- Exercise instructions: Without the images, write out the whole listing exactly.

- Material for this task:

-----

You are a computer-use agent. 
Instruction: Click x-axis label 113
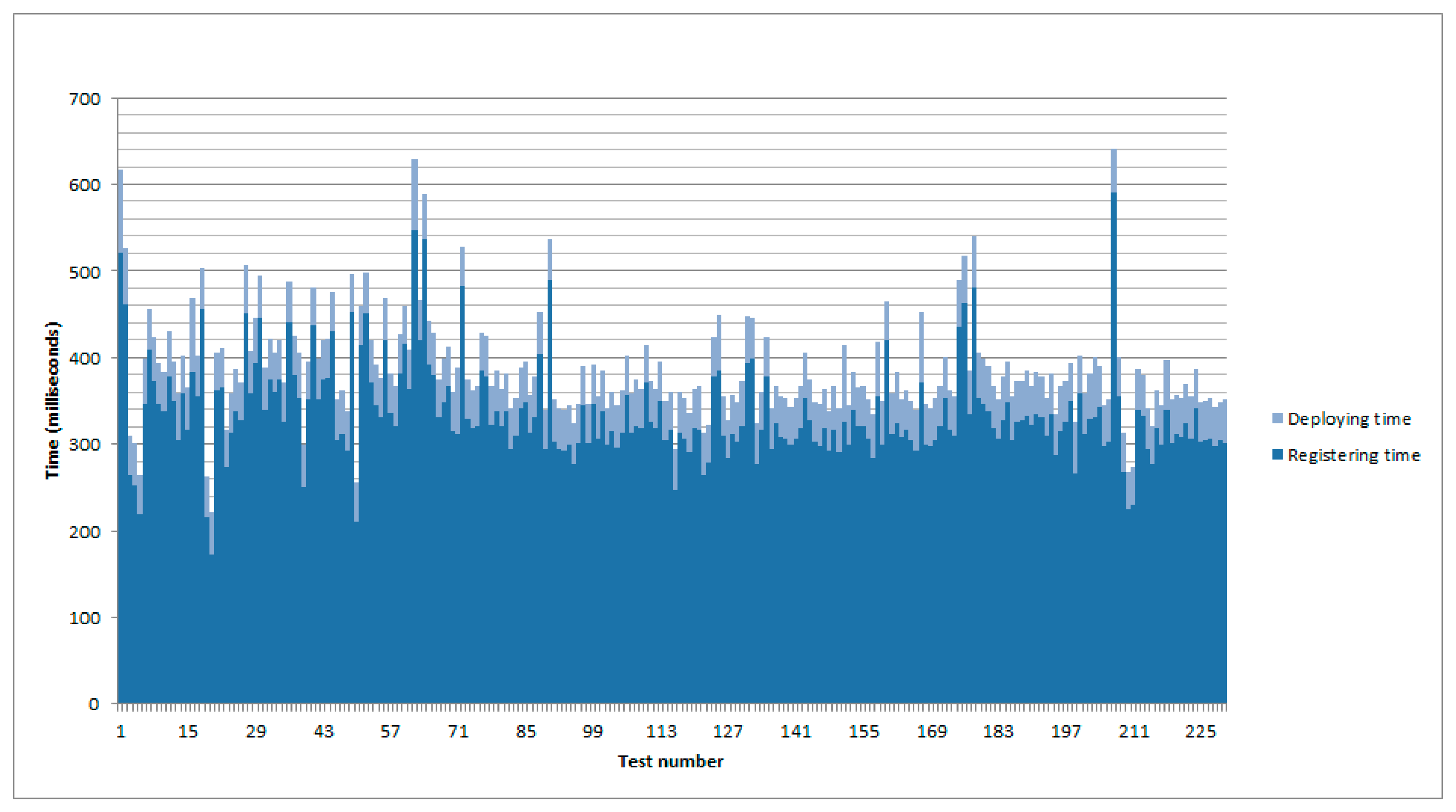point(661,731)
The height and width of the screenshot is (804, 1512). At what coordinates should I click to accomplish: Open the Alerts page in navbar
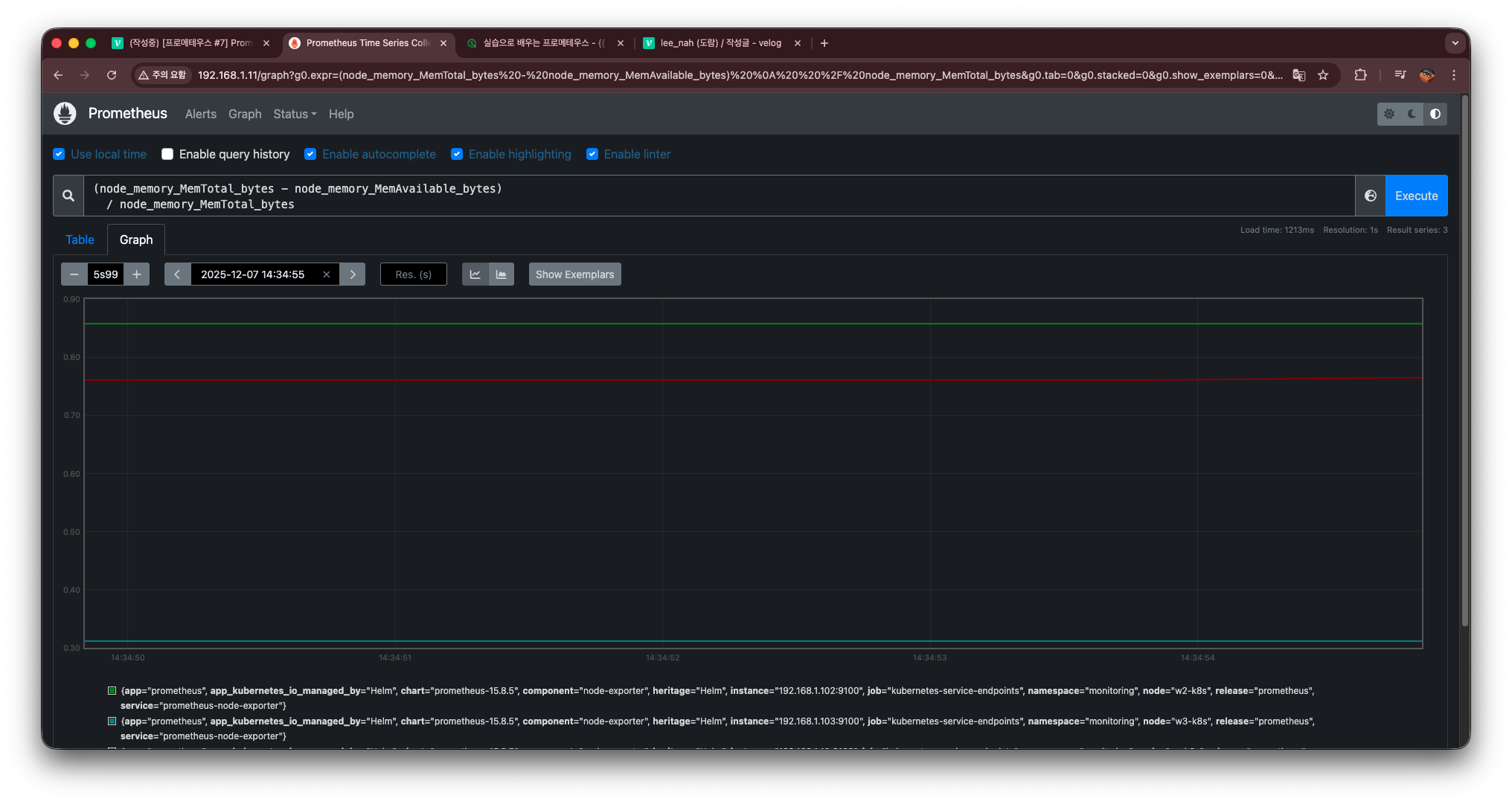(200, 114)
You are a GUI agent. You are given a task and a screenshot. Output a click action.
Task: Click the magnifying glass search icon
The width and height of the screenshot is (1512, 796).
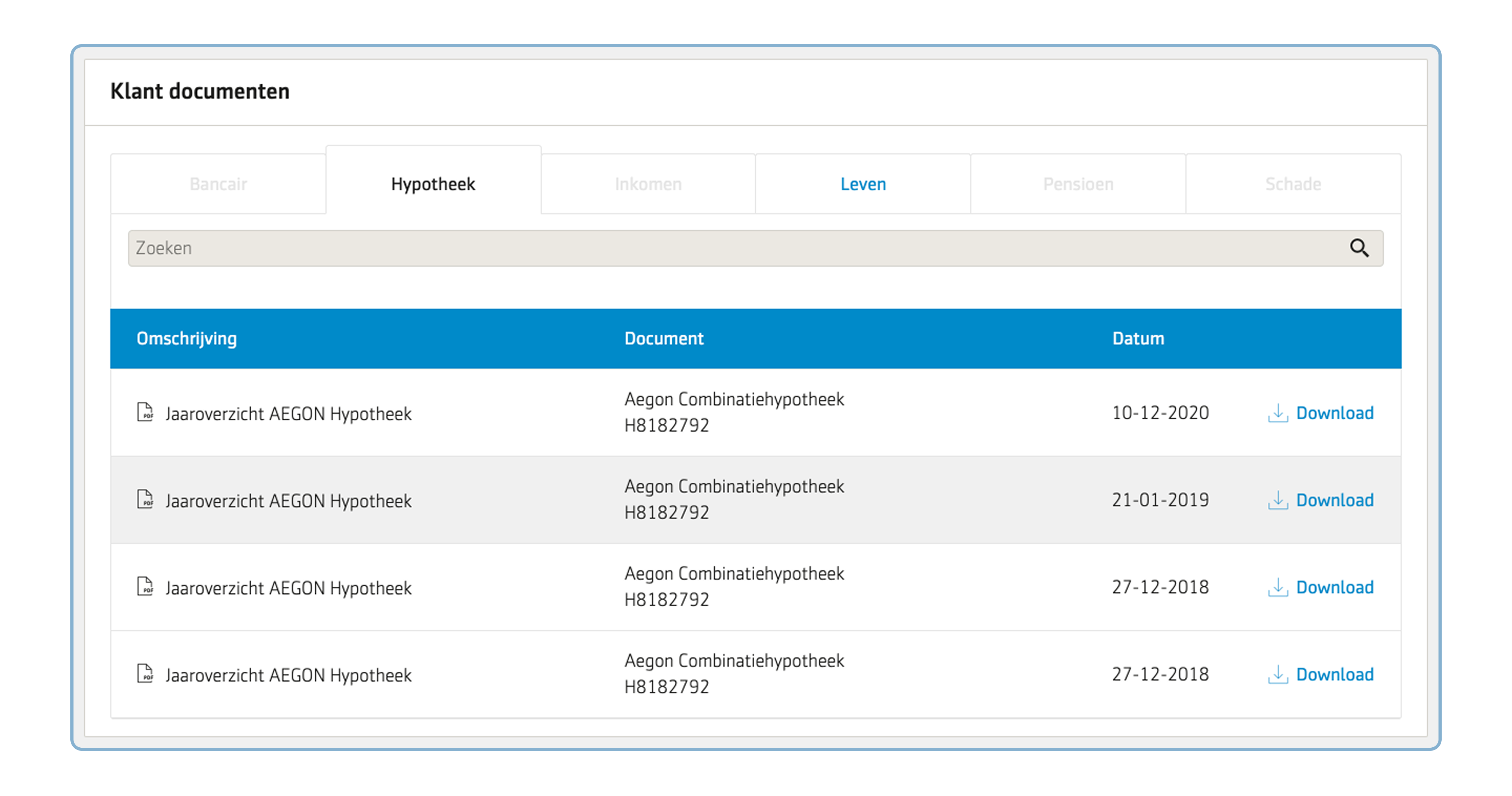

-----

- Answer space:
You are a computer-use agent. 
Instruction: Click x-axis label 113
point(661,731)
The height and width of the screenshot is (804, 1512). At what coordinates should I click to accomplish: Open the Alerts page in navbar
(200, 114)
You are a GUI agent. You are given a task and a screenshot. Output a click action.
Task: Click the magnifying glass search icon
The width and height of the screenshot is (1512, 796).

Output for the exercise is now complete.